Stated problem a: Reproduce each of the records below word for word, omitting the pictures.
= = = =
With two decades of experience in motion pictures, commercials, and the video game industry, Alessandro Cangelosi has garnered a wide variety of knowledge and skills. As a Lightning Technical Director and a FX Technical Director, Cangelosi has worked with various studios and production companies around the world and on titles such as Independence Day 2, Suspiria, Prince of Persia: The Forgotten Sands, 2012, Mobile Strike, and Ghostbusters. Cangelosi found his passion for computer graphics, VFX and technology as a young child and he still enjoys juggling multiple types projects, solving technical problems, and inventing new techniques via relentless research and development today. To learn more, visit his Gnomon tutorial, Art Station and AlessandroCangelosi.com

GW: What do the daily demands for a freelance lightning technical director and FX technical director look like?

AC: I can say that my daily list of things to do is long and challenging, and that’s why I love this job. During past years, I decided to be specialized in two CGI/VFX areas because I love them both. It was a great decision. Living in a beautiful country like Italy is not good for VFX artists mainly because the market is poor, so you have to find new gigs/jobs around the world. If you can move and relocate it will be simpler to find it, but I have also worked remotely from my home office. Which by the way, I love working from my home office: I’ve got my dogs around while my boy is playing with my beautiful wife in the other room… It’s been part of my dream since the beginning. I can’t relocate my family, so being able to work as Lighting TD and FX TD has given me more possibilities to find and work on various projects.

Daily demands can come in many forms. For example, multi-tasking can be challenging: if I am working on explosions on one workstation, water stuff on another, and working with complex shaders and lighting on my main workstation, all at the same time it can get tricky. Plus, these may be different tasks on the same project, or different projects all together. It all depends, month by month, case by case. Working hard during the past few years has given me the possibility to occasionally pick bigger projects. In that case, I usually have other artists working with me, and I then step into the role of a supervisor too. I’ve got to say: I love my job. I’m often tired, but it is amazing what we can achieve today.

GW: What new techniques and technologies to manage and assemble full CGI sets have you come across lately?

AC: I often work with different clients and different pipelines. It is great because I have to be able to move on a different workflow and learn different softwares. There are many tools I used to use and still use daily. Everything began when I was fourteen, so we are talking about thirty years ago. I owe a lot of thanks to my beloved dad who helped my passion to grow. I remember playing with a software called DKB-Raytrace, (similar to Pov-Ray). There was no user interface, in fact, everything was based on writing the 3D scene description with a text editor, and then waiting for 30/40 hours to see some simple primitives on a really basic 3D environment. So as you can see, a lot of things have changed. I used 3D Studio since R1 on MS-DOS, then moved to 3ds Max, worked on Maya, Softimage|3D, and then on to newer technologies like Clarisse, Houdini, Katana, etc. etc. Every single tool has many techniques to create full CGI set and environment, but I have to admit that today we have really amazing technologies. One of the most powerful I had the possibility to use is Clarisse which is lighting fast. It can manage huge—I don’t think “huge” is enough to explain it—amounts of meshes and polygons. This makes it one great piece of software to manage complex set dressing. I love to manage the technology and assemble full CGI set with Clarisse. I think it has a bright future.
= = = =
Stated problem b: In the interview with Alessandro Cangelosi, which software does he call lighting fast?
= = = =
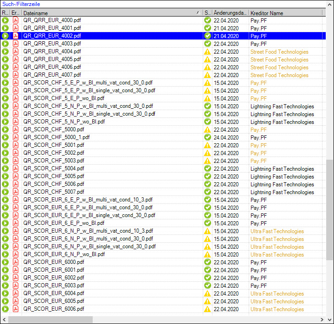Click PDF icon of QR_QRR_EUR_4003.pdf row

[x=16, y=44]
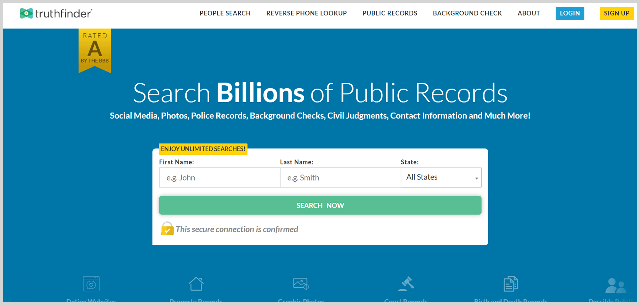The width and height of the screenshot is (640, 305).
Task: Open the PEOPLE SEARCH menu
Action: pos(225,13)
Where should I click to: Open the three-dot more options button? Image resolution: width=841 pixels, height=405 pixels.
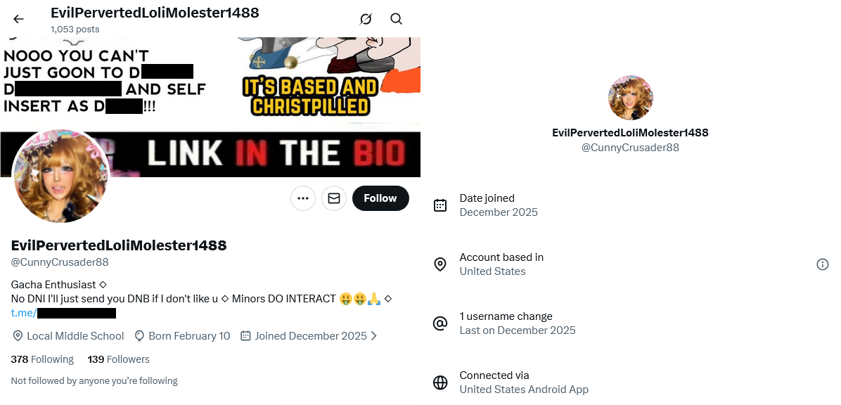click(303, 198)
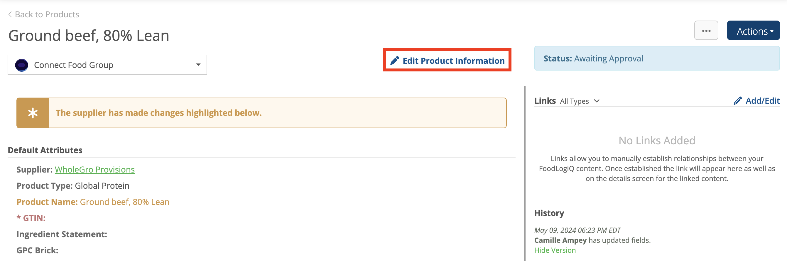
Task: Click the pencil icon next to Add/Edit
Action: coord(738,101)
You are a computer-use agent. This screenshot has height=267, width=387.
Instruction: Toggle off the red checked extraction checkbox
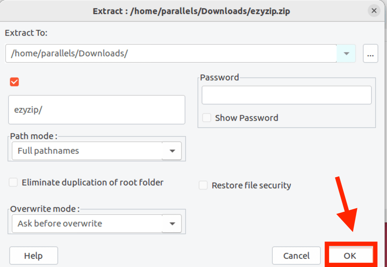point(14,82)
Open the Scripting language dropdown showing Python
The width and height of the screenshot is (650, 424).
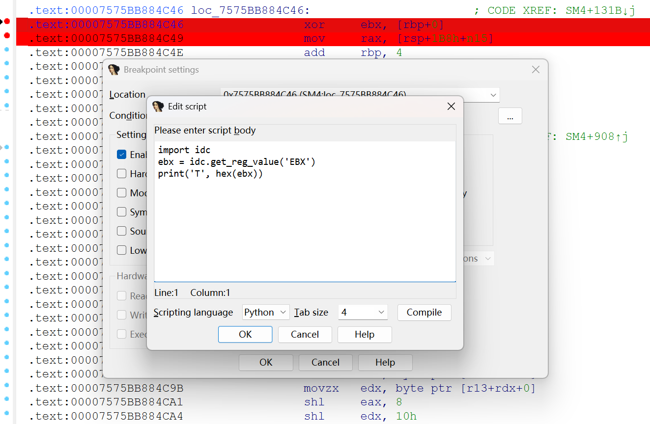[266, 312]
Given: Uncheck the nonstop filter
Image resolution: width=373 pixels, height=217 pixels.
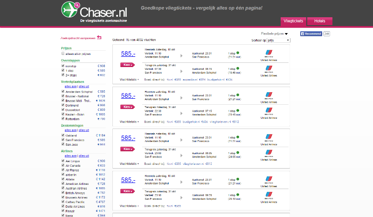Looking at the screenshot, I should 63,66.

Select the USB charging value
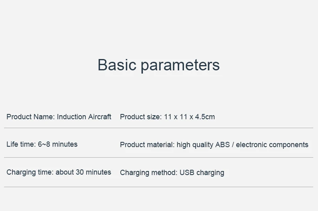click(x=202, y=173)
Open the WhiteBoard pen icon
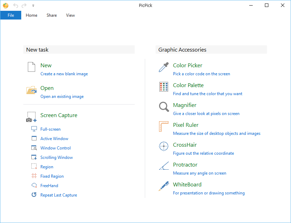 164,186
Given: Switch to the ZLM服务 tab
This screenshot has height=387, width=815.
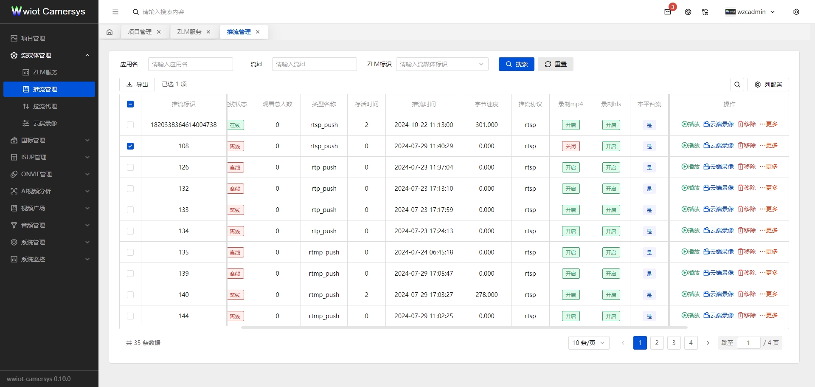Looking at the screenshot, I should click(x=188, y=32).
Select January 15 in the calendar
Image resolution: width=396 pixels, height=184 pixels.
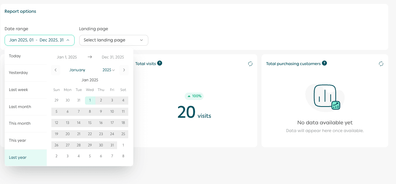click(x=90, y=123)
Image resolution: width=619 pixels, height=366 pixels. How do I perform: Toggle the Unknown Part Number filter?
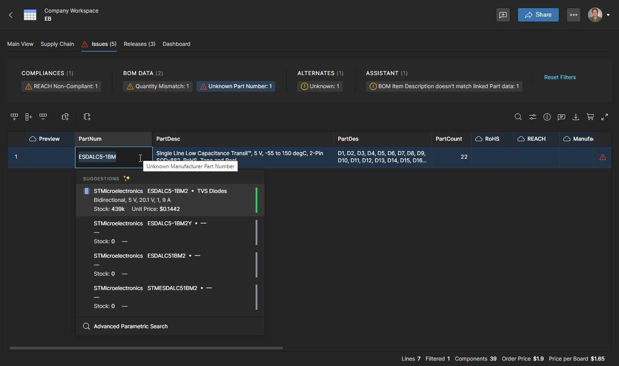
= = = =
Written answer a:
Click PDF icon of QR_QRR_EUR_4003.pdf row

[x=16, y=44]
The width and height of the screenshot is (640, 305).
Task: Open the PEOPLE SEARCH menu
Action: pos(225,13)
Where should I click to: Open the three-dot more options button? Image resolution: width=841 pixels, height=405 pixels.
click(303, 198)
Task: Click the pencil icon next to Add/Edit
Action: coord(738,101)
You are a computer-use agent. This screenshot has height=267, width=387.
Instruction: Toggle off the red checked extraction checkbox
point(14,82)
Open the Scripting language dropdown showing Python
The width and height of the screenshot is (650, 424).
[266, 312]
Given: Uncheck the nonstop filter
Image resolution: width=373 pixels, height=217 pixels.
Looking at the screenshot, I should 63,66.

Select the USB charging value
click(x=202, y=173)
Open the WhiteBoard pen icon
 164,186
Given: Switch to the ZLM服务 tab
This screenshot has height=387, width=815.
Looking at the screenshot, I should click(x=188, y=32).
Select January 15 in the calendar
Image resolution: width=396 pixels, height=184 pixels.
click(x=90, y=123)
Image resolution: width=619 pixels, height=366 pixels. How do I perform: Toggle the Unknown Part Number filter?

Written answer b: Clarisse